§ **Given problem**
Repeat the passage on how malloc requests memory from the kernel word for word, starting at "Requesting memory from" and ending at "on that below.".

[begin Quoted passage]

Requesting memory from the kernel

malloc uses either sbrk or anonymous mmap to request a contiguous memory area from the kernel. Each area will be a multiple of the machine's page size, typically 4096 bytes. Such a memory area is called an arena in malloc terminology. More on that below.

Any pages so mapped become part of the process's virtual address space. However, even though they have been mapped in, they may not be backed up by a physical RAM page [yet]. They are mapped [many-to-one] to the single "zero" page in R/O mode.

When the process tries to write to such a page, it incurs a protection fault, the kernel breaks the mapping to the zero page, allocates a real physical page, remaps to it, and the process is restarted at the fault point. This time the write succeeds. This is similar to demand paging to/from the paging disk.

In other words, page mapping in a process's virtual address space is different than page residency in a physical RAM page/slot. More on this later.

[end Quoted passage]
[begin Excerpted records]

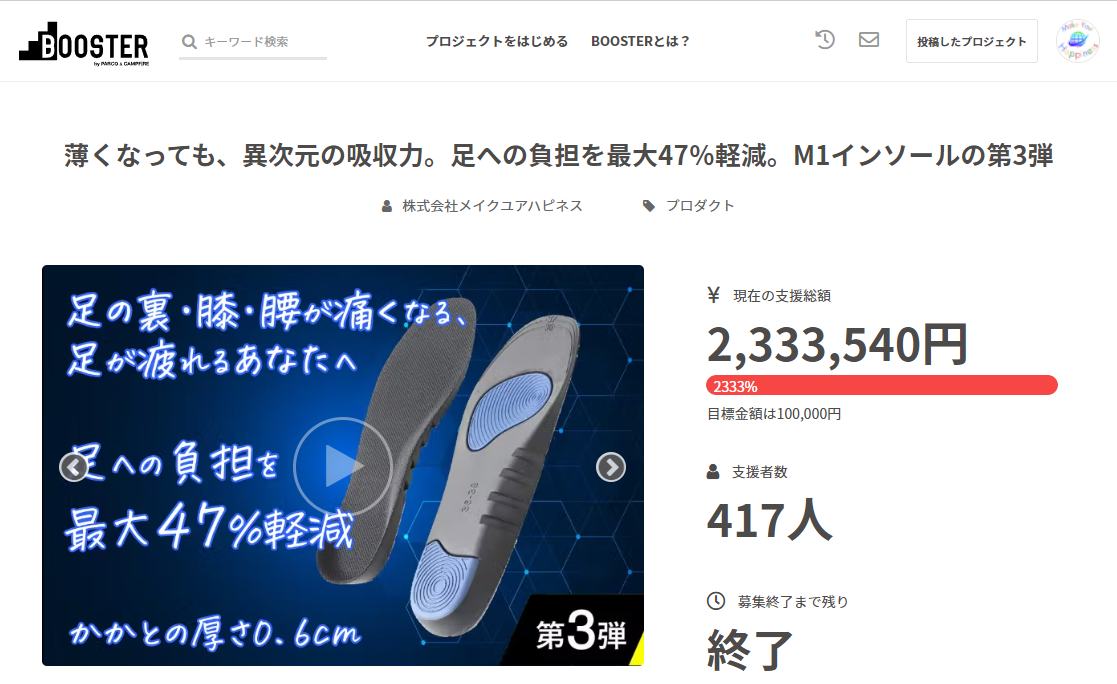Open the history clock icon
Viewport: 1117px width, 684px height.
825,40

[end Excerpted records]
[begin Excerpted records]

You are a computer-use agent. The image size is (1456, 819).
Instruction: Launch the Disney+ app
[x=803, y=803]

[end Excerpted records]

§ **Written solution**
Requesting memory from the kernel

malloc uses either sbrk or anonymous mmap to request a contiguous memory area from the kernel. Each area will be a multiple of the machine's page size, typically 4096 bytes. Such a memory area is called an arena in malloc terminology. More on that below.